Cuando volvimos al dormitorio, nos besamos apasionadamente, pero hice un esfuerzo para salir de allí como habíamos planeado. «La madán» sabía que me iba, pero ni siquiera se dignó a despedirse de mí. Doña Pepa, que como suponía sabía más de lo que decía, me despidió sin muchas atenciones. La tarde y la noche de paseos también fue larguísima. A las diez y media ya estaba esperando a Stephane a la vuelta de la esquina.

Esperé casi tres horas hasta verlo aparecer corriendo pegado a la pared y con el rostro descompuesto.

  • ¡Abrázame, abrázame, Matías! – soltó la bolsa - ¡Nunca he pasado tanto miedo en mi vida!

  • ¡Vamos, amigo! – nos tomamos de la mano -; es muy tarde, pero aún nos quedan muchas horas hasta las seis de la mañana ¡Paseemos!

Dimos varias vueltas. El ambiente nocturno veraniego no era allí demasiado. Las calles estaban bastante solitarias y salimos al rústico paseo marítimo casi sin alumbrado. Hablamos mucho, mucho; fui conociendo a alguien que temía a todo… ¡menos a mí!, decía. Antes de que abriese la estación ya estábamos esperando en la puerta y cuando oímos el ruido de candados, vimos venir en la penumbra a una mujer que parecía correr asustada.

  • ¡Doña Pepa! – exclamé aterrorizado - ¿Qué hace aquí? ¡No diga nada, por favor!

  • ¡No, hijos míos, no! – nos abrazó ahogándose -; sólo vengo a desearos lo mejor. Stephane… mi pequeño, déjame oír cómo hablas el español antes de irte.

  • ¡Madame! – la besó -; voy a echarla mucho de menos, pero prometo venir a verla cuando no esté mi madre.

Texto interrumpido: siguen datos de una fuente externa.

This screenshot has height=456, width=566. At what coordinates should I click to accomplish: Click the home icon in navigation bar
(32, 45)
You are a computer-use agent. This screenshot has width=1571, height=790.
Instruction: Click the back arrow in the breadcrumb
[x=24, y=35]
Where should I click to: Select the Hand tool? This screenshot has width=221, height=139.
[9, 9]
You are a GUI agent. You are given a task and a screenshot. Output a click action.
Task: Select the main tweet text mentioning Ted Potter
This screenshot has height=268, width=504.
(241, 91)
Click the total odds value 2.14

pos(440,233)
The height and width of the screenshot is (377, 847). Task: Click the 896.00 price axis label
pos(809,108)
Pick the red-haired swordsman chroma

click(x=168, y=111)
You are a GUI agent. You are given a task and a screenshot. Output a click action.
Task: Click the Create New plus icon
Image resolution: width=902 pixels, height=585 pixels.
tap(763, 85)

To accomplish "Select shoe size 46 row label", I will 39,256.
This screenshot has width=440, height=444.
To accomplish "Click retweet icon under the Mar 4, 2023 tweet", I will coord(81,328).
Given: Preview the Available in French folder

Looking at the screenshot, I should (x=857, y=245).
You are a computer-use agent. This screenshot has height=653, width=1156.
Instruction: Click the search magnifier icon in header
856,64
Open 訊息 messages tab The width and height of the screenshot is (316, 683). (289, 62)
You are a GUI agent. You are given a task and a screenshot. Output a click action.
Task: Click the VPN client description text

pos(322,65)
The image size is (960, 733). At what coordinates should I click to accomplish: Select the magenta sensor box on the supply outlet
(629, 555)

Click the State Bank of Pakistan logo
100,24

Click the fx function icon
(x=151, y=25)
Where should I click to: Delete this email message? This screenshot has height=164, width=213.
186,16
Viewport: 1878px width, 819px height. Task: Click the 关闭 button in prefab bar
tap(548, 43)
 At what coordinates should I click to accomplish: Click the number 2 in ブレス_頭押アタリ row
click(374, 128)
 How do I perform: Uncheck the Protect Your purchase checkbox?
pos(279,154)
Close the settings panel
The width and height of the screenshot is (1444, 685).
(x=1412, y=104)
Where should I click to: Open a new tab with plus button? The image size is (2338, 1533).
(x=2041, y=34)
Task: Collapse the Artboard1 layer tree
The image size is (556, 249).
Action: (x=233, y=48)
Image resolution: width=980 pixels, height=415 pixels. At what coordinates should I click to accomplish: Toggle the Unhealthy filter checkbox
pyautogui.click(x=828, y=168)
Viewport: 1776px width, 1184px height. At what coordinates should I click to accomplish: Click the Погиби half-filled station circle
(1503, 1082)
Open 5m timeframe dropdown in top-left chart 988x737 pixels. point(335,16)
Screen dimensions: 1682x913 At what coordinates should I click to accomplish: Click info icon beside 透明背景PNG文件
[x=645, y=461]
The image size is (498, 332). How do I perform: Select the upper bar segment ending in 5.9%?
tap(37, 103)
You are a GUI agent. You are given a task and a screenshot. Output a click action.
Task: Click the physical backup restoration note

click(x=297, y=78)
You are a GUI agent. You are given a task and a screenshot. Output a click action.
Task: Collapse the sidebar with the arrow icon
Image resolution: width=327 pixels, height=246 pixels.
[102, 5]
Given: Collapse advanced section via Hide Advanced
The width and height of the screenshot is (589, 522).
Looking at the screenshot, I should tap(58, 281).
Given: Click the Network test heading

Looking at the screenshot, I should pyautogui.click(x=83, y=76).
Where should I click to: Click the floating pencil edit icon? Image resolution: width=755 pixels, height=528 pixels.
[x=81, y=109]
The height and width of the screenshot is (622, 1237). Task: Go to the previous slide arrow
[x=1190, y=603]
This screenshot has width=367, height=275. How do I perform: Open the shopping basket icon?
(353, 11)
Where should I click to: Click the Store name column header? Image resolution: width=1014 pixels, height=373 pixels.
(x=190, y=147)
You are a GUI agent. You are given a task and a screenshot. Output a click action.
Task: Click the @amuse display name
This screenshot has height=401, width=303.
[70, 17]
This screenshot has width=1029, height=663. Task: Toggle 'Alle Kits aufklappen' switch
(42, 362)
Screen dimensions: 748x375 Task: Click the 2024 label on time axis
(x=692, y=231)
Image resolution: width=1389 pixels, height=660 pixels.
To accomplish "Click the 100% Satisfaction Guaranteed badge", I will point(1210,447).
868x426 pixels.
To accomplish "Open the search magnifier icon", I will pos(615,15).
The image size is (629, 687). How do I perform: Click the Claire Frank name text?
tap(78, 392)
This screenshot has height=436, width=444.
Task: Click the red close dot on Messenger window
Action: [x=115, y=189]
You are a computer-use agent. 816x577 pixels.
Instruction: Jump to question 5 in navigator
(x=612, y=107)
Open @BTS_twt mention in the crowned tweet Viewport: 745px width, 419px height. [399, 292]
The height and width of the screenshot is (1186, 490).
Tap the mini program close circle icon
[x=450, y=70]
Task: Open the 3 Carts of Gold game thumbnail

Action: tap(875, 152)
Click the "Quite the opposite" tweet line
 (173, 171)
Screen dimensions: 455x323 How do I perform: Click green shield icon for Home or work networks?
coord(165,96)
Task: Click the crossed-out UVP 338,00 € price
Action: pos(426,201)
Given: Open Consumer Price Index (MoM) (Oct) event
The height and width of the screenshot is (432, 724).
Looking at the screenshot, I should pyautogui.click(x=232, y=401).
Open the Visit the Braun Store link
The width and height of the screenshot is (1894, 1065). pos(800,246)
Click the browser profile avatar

  • ¡Lo sabía! – sonrió feliz aquella mujer - ¡Hablas el español mejor que yo! ¡Tened suerte! Tengo que volver… ¡no quiero estropear la cosa!

Tras aquella emotiva pero corta despedida, corrimos a sacar los billetes y volvimos a Madrid muy felices. Stephane estuvo en casa un tiempo antes de ver a su padre… pero esa ya es otra historia.